* [Data to examine]

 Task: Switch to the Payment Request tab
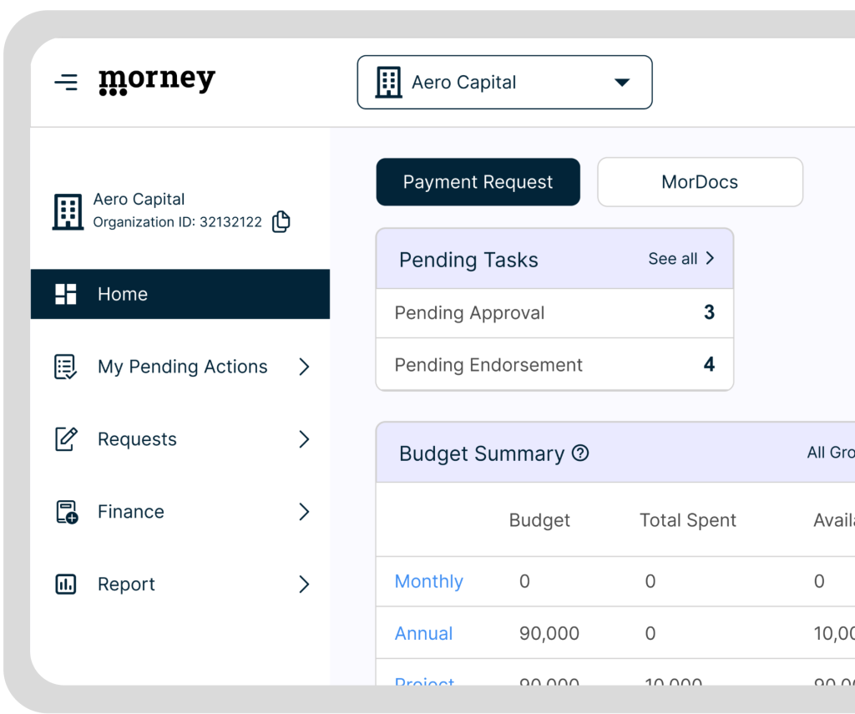point(478,182)
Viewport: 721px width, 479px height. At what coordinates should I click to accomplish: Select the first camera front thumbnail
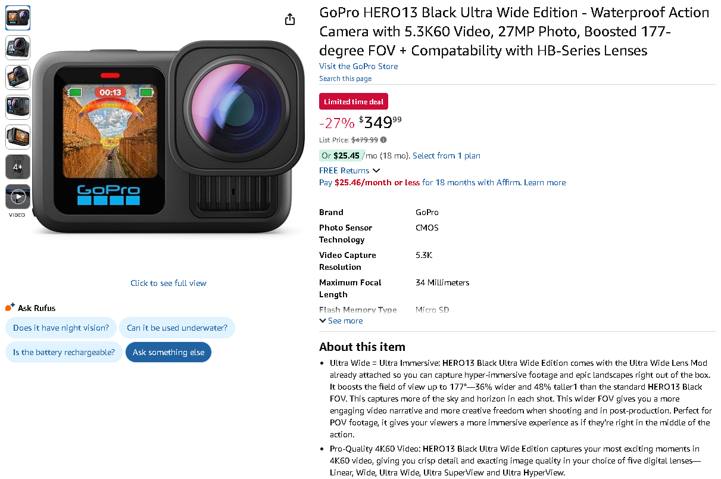tap(18, 18)
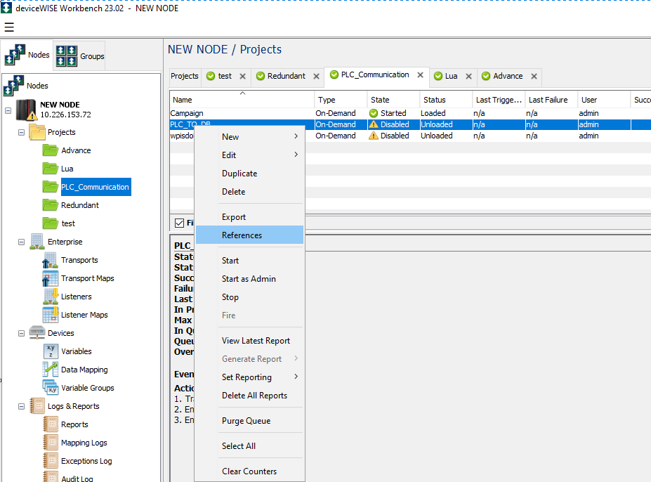Image resolution: width=651 pixels, height=482 pixels.
Task: Collapse the Projects tree node
Action: tap(21, 132)
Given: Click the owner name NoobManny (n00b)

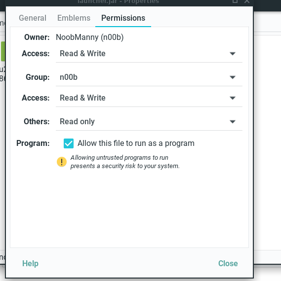Looking at the screenshot, I should pyautogui.click(x=90, y=37).

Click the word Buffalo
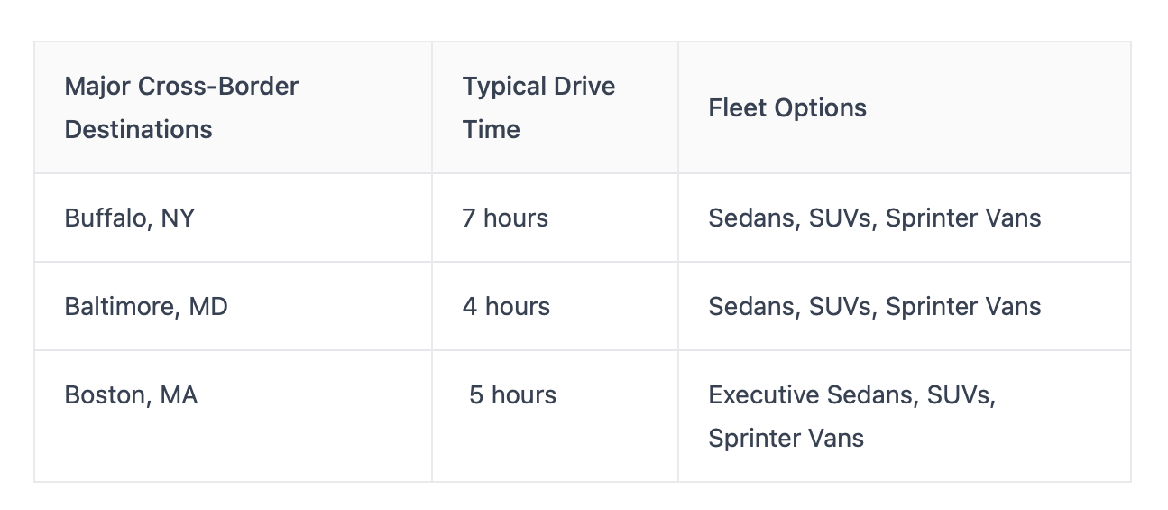(106, 218)
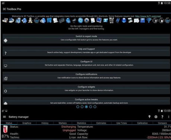Open the terminal prompt shortcut icon
Screen dimensions: 171x140
(x=105, y=21)
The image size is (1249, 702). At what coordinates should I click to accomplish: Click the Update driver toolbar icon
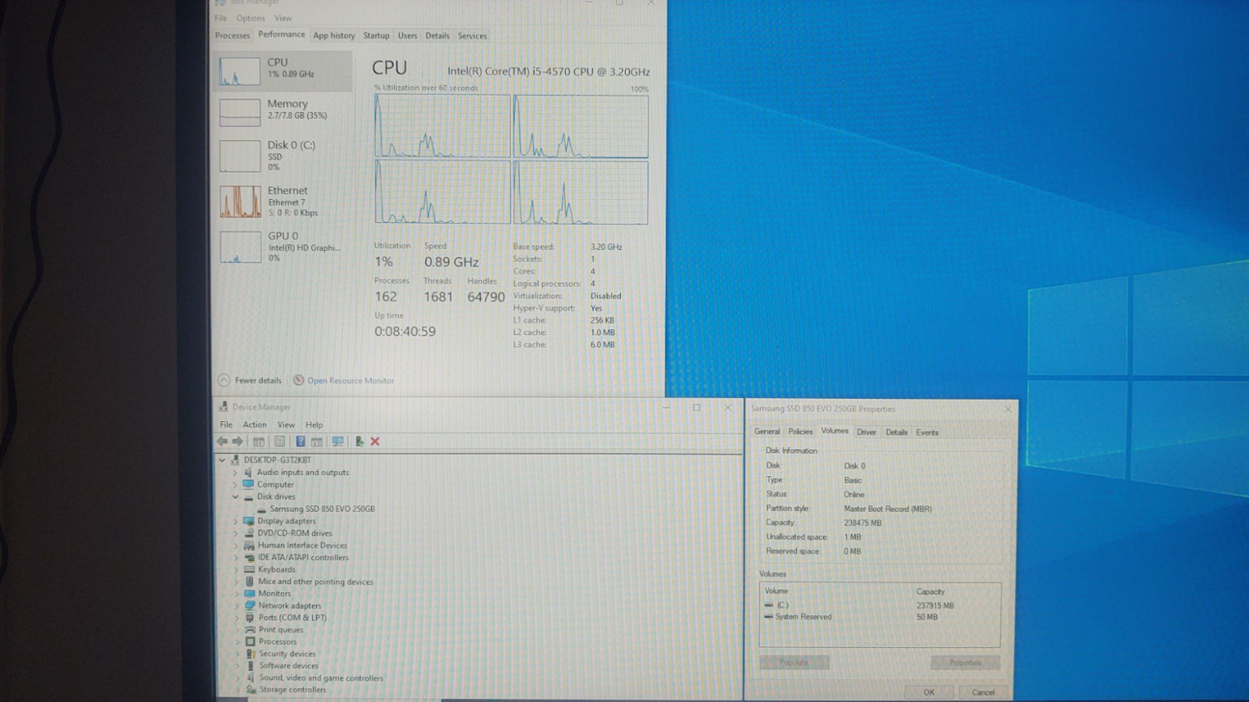tap(359, 441)
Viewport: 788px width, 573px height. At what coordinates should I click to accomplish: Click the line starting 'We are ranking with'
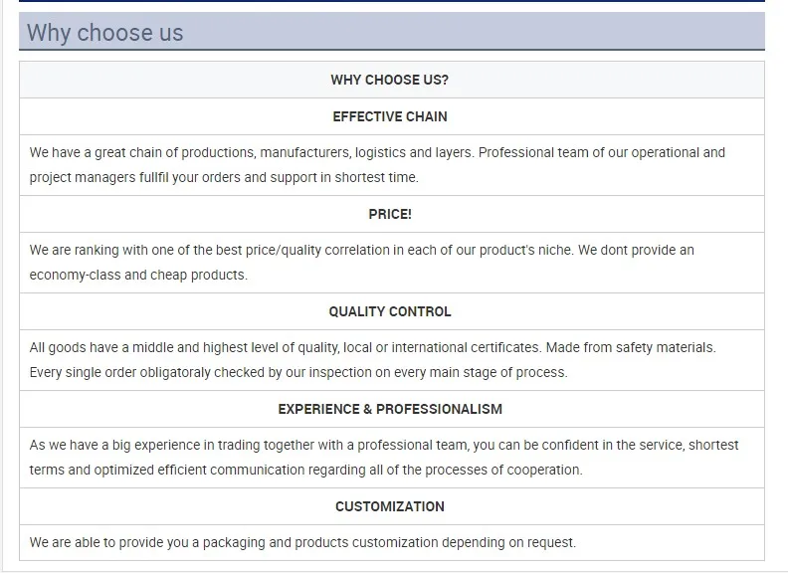pyautogui.click(x=362, y=251)
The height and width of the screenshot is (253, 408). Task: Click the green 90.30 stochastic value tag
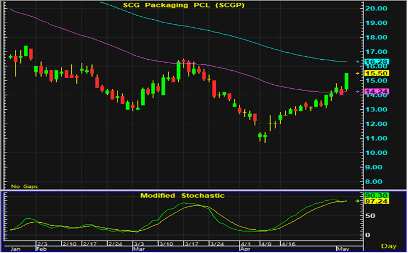376,196
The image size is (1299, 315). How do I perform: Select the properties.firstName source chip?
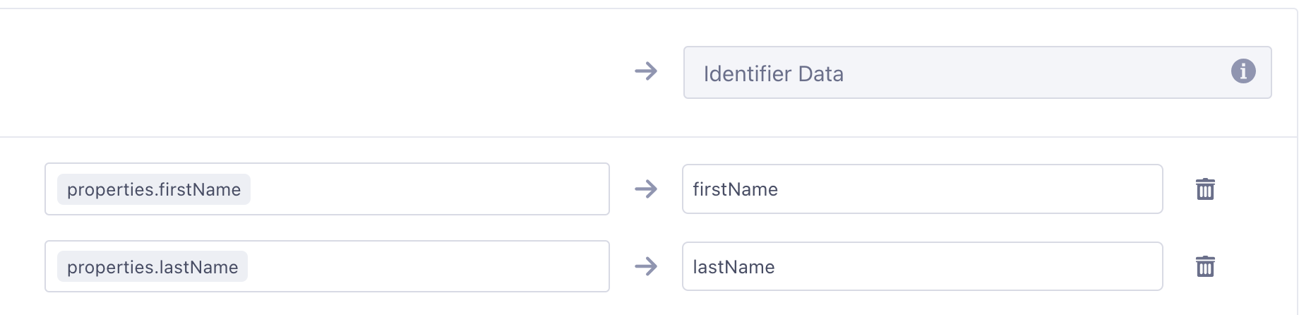154,189
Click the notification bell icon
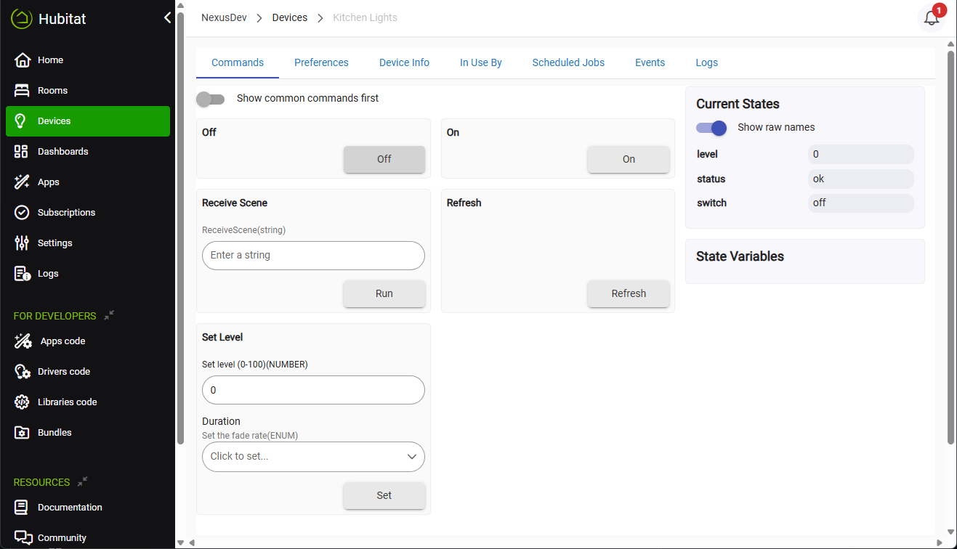 (931, 19)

* [Action item] With the pictures left out, return all the material above exactly.

* [Task output]
 Task: Switch to the Payment Request tab
point(478,182)
Viewport: 721px width, 479px height. At what coordinates should I click to accomplish: Select the first camera front thumbnail
tap(18, 18)
Image resolution: width=651 pixels, height=482 pixels.
Task: Collapse the Projects tree node
Action: tap(21, 132)
Given: Click the owner name NoobManny (n00b)

Looking at the screenshot, I should pyautogui.click(x=90, y=37).

Click the word Buffalo
(106, 218)
Open the terminal prompt shortcut icon
Screen dimensions: 171x140
(x=105, y=21)
The image size is (1249, 702). At what coordinates should I click to accomplish: Click the Update driver toolbar icon
tap(359, 441)
Viewport: 788px width, 573px height. At what coordinates should I click to accomplish: Click the line starting 'We are ranking with'
pyautogui.click(x=362, y=251)
The height and width of the screenshot is (253, 408). Task: Click the green 90.30 stochastic value tag
376,196
The image size is (1299, 315). How do I perform: Select the properties.firstName source chip?
154,189
Click the notification bell icon
 (931, 19)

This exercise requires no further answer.